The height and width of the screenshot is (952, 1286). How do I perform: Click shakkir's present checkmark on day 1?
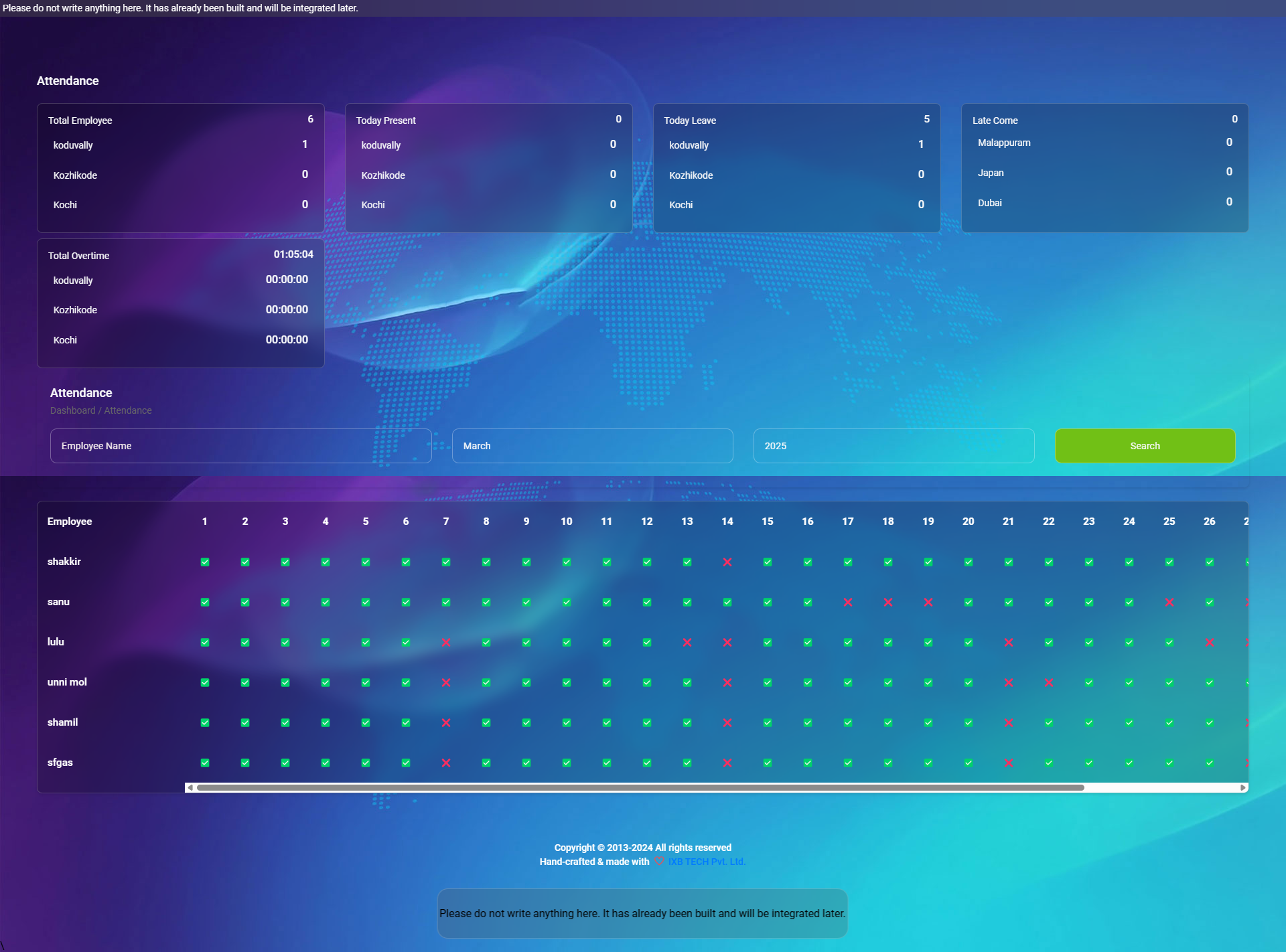(205, 562)
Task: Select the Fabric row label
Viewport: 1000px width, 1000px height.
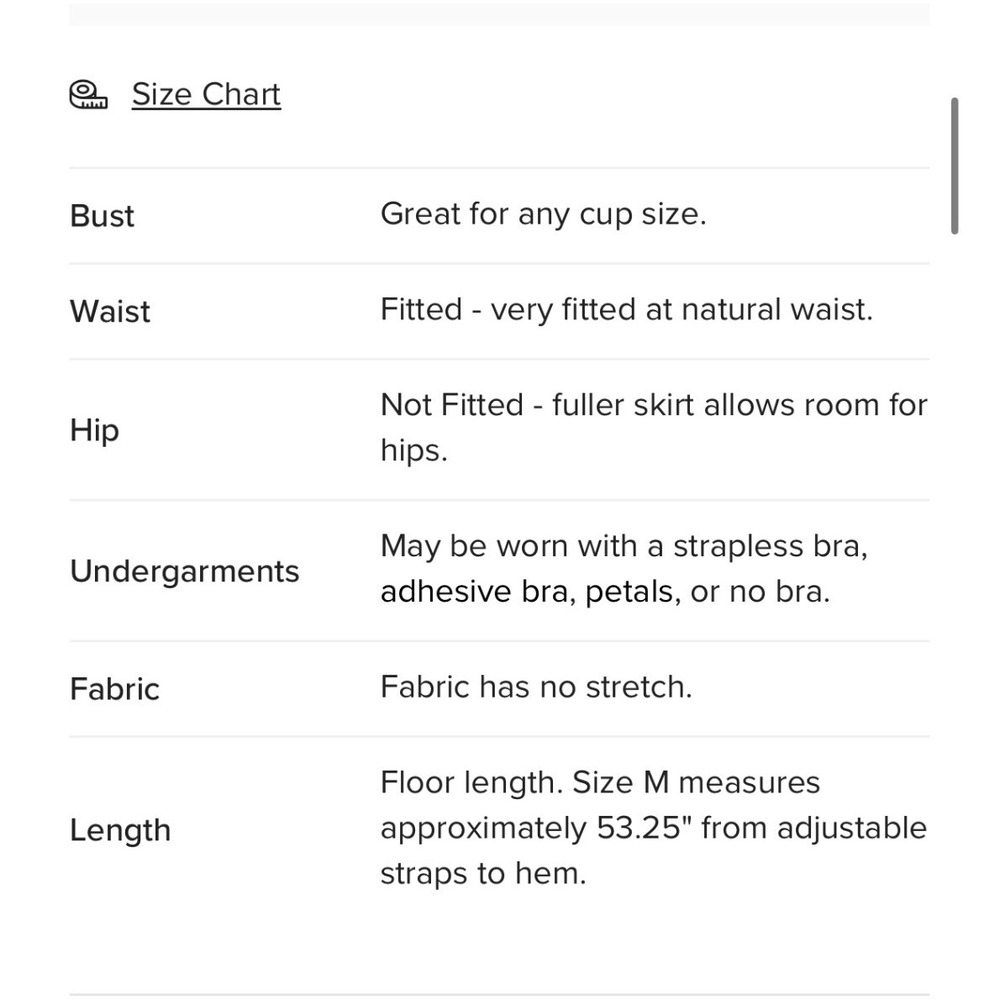Action: tap(114, 689)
────────────────────
- [TO BE DONE] Begin at the line that contains "Task: Select the Fabric row label" and stop after the last line of the entries. Rewrite each of those lines, requests included, multiplying every coordinate in the answers by 0.25 and rounding to whole numbers with halves rounded up. Leave all other numbers unchanged and leave out the pictures.

- [RESPONSE]
Task: Select the Fabric row label
Viewport: 1000px width, 1000px height.
Action: tap(29, 172)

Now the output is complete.